▸ **GIVEN INSTRUCTION**
Reproduce the material from its first line through the line containing "26. juni 2012 kl. 16.54 (605, 2068)", substituting "Havekunstner" for "Havehipster" and leaving everything else as it stands.

▸ **Records from a pointing dataset**

☆ ☆ ☆ ☆ ☆ ☆ ☆

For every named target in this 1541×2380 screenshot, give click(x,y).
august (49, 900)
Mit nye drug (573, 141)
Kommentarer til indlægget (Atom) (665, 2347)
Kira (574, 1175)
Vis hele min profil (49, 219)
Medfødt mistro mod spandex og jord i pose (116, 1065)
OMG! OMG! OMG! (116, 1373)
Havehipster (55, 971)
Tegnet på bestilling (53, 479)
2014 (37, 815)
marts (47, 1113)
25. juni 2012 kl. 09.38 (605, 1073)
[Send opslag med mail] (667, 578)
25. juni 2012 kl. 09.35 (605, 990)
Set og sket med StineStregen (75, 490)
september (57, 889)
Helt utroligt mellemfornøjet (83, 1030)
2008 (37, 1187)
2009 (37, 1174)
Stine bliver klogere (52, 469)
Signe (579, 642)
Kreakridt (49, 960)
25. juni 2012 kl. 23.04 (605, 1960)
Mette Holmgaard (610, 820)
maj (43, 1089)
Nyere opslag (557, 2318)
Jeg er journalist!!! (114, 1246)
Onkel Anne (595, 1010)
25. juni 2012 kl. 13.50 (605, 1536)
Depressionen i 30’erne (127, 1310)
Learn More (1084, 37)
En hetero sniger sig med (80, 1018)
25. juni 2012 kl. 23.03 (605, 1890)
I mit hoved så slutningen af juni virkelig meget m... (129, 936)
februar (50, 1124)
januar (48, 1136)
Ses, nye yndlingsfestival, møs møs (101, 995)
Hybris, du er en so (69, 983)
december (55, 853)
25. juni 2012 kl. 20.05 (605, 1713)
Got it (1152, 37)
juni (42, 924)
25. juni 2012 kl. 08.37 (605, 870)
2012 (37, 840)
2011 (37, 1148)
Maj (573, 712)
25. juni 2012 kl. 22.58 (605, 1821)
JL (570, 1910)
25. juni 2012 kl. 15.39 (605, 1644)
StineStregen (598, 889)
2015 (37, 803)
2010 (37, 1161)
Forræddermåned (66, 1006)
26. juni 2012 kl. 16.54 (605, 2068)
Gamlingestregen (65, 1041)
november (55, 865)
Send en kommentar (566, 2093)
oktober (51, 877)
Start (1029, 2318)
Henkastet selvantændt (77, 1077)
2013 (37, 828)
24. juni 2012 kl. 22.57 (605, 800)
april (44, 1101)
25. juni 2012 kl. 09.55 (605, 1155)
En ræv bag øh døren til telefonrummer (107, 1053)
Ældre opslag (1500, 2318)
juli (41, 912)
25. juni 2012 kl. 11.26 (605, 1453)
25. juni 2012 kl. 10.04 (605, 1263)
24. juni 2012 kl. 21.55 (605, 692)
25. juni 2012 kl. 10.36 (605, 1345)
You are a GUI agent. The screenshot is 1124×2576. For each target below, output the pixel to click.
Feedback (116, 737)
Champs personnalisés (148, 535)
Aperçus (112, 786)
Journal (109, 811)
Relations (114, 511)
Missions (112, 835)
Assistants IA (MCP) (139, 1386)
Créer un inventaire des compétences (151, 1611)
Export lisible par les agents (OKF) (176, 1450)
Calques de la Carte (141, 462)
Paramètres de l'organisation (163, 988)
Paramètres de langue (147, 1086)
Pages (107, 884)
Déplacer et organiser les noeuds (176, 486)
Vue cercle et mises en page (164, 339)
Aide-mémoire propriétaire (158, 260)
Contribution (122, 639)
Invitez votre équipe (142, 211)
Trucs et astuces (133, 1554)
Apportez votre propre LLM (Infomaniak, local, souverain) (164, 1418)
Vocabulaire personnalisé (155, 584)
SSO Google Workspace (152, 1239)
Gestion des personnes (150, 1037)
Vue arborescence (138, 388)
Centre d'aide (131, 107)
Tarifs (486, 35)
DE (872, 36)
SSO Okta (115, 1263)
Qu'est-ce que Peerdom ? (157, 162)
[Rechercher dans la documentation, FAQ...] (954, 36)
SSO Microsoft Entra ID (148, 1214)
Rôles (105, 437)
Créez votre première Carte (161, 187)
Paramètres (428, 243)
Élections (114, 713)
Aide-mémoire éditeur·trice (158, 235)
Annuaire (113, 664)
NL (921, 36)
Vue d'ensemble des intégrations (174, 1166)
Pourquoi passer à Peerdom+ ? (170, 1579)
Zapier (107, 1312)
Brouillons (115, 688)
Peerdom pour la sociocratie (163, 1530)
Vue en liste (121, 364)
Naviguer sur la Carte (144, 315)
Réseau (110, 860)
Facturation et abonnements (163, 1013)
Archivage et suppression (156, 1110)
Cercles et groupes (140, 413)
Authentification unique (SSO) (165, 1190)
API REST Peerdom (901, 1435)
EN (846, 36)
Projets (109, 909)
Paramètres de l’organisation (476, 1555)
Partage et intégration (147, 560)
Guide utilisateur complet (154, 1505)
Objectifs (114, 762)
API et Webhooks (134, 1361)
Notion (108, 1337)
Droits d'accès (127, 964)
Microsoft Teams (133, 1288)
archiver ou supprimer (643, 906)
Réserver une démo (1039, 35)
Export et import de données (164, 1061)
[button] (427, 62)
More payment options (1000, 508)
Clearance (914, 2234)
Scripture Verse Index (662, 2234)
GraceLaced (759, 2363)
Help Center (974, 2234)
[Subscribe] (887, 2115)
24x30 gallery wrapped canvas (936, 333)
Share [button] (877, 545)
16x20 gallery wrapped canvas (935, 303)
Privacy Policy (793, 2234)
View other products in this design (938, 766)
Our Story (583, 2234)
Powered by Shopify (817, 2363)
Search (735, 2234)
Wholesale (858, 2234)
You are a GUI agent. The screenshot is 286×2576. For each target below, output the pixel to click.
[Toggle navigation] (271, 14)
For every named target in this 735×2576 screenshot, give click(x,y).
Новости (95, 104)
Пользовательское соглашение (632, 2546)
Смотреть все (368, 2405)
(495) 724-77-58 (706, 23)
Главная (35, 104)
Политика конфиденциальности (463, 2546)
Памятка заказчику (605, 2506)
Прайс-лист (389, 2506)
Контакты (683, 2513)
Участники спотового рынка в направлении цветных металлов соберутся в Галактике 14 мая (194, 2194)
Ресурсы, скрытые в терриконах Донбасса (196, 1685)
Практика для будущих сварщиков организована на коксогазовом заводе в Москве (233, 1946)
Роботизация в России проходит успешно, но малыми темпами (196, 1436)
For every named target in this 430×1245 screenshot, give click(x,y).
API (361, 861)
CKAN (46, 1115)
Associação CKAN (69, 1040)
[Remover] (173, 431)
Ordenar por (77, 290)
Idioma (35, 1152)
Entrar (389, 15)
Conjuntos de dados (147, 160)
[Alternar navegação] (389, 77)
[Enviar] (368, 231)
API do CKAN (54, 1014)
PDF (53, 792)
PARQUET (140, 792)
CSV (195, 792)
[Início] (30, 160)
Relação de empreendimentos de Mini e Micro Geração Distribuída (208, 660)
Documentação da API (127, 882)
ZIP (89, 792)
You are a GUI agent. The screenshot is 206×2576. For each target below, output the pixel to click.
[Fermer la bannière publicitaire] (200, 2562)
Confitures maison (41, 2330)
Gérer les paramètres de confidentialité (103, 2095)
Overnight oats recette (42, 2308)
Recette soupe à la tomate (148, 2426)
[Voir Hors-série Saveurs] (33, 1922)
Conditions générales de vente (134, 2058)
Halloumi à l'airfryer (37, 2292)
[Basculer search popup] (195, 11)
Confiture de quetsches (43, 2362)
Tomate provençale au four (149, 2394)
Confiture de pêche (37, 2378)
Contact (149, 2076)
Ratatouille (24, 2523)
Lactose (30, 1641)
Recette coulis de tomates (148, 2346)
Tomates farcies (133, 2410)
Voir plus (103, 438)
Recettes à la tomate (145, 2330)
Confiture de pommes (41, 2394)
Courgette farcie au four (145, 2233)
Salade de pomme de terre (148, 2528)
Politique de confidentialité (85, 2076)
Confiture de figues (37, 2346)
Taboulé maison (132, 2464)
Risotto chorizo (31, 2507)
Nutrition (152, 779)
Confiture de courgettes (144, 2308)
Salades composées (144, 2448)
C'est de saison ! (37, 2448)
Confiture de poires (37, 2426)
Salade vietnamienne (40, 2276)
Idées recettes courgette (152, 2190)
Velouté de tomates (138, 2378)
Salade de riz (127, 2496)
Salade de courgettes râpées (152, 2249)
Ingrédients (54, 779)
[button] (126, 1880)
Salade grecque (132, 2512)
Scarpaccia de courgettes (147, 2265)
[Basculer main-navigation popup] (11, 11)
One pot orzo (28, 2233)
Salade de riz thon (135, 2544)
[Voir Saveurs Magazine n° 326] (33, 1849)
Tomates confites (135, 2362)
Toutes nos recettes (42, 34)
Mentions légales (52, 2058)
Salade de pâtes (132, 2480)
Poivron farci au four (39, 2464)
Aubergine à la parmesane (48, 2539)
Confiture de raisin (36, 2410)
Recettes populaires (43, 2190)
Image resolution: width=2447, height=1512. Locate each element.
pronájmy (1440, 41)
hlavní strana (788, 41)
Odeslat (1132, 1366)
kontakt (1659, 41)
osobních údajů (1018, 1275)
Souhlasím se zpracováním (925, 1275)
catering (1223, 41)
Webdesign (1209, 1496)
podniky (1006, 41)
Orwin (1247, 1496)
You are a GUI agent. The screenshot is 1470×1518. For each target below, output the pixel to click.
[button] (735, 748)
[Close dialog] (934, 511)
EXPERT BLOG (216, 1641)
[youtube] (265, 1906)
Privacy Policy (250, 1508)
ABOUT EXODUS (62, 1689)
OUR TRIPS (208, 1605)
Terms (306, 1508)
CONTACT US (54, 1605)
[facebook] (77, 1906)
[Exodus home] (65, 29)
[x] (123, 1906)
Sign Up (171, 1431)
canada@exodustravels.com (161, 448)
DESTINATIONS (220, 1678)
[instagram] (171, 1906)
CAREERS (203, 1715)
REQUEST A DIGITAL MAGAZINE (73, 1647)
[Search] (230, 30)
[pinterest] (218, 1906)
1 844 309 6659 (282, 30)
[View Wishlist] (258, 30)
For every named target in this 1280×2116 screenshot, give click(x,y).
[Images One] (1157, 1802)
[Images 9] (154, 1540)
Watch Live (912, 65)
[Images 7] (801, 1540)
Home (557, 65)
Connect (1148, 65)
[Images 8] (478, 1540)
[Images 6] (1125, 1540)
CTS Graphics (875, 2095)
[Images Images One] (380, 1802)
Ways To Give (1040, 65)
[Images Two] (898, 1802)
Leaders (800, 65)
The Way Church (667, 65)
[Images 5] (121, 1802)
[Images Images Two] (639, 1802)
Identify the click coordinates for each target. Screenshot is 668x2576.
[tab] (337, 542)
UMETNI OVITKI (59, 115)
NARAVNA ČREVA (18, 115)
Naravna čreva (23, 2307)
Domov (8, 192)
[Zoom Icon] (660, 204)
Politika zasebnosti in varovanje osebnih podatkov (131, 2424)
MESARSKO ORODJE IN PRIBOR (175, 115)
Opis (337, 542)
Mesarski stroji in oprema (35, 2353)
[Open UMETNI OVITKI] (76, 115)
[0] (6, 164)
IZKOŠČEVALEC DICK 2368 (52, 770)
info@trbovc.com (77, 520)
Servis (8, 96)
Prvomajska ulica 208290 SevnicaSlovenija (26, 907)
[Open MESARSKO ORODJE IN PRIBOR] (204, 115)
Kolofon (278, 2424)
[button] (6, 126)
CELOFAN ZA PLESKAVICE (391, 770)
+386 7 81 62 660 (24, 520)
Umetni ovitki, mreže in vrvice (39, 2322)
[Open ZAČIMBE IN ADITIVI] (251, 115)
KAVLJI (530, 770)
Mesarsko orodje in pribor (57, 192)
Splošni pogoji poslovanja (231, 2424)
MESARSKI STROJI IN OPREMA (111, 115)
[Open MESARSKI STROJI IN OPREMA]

☆ ☆ ☆ ☆ ☆ ☆ ☆

▸ **SOLVED PROBLEM**
For every named target in this 1541×2380 screenshot, give click(x,y).
august (49, 900)
Mit nye drug (573, 141)
Kommentarer til indlægget (Atom) (665, 2347)
Kira (574, 1175)
Vis hele min profil (49, 219)
Medfødt mistro mod spandex og jord i pose (116, 1065)
OMG! OMG! OMG! (116, 1373)
Havekunstner (55, 971)
Tegnet på bestilling (53, 479)
2014 (37, 815)
marts (47, 1113)
25. juni 2012 kl. 09.38 (605, 1073)
[Send opslag med mail] (667, 578)
25. juni 2012 kl. 09.35 (605, 990)
Set og sket med StineStregen (75, 490)
september (57, 889)
Helt utroligt mellemfornøjet (83, 1030)
2008 (37, 1187)
2009 (37, 1174)
Stine bliver klogere (52, 469)
Signe (579, 642)
Kreakridt (49, 960)
25. juni 2012 kl. 23.04 (605, 1960)
Mette Holmgaard (610, 820)
maj (43, 1089)
Nyere opslag (557, 2318)
Jeg er journalist!!! (114, 1246)
Onkel Anne (595, 1010)
25. juni 2012 kl. 13.50 (605, 1536)
Depressionen i 30’erne (127, 1310)
Learn More (1084, 37)
En hetero sniger sig med (80, 1018)
25. juni 2012 kl. 23.03 (605, 1890)
I mit hoved så slutningen af juni virkelig meget m... (129, 936)
februar (50, 1124)
januar (48, 1136)
Ses, nye yndlingsfestival, møs møs (101, 995)
Hybris, du er en so (69, 983)
december (55, 853)
25. juni 2012 kl. 20.05 (605, 1713)
Got it (1152, 37)
juni (42, 924)
25. juni 2012 kl. 08.37 (605, 870)
2012 (37, 840)
2011 (37, 1148)
Maj (573, 712)
25. juni 2012 kl. 22.58 (605, 1821)
JL (570, 1910)
25. juni 2012 kl. 15.39 (605, 1644)
StineStregen (598, 889)
2015 (37, 803)
2010 (37, 1161)
Forræddermåned (66, 1006)
26. juni 2012 kl. 16.54 (605, 2068)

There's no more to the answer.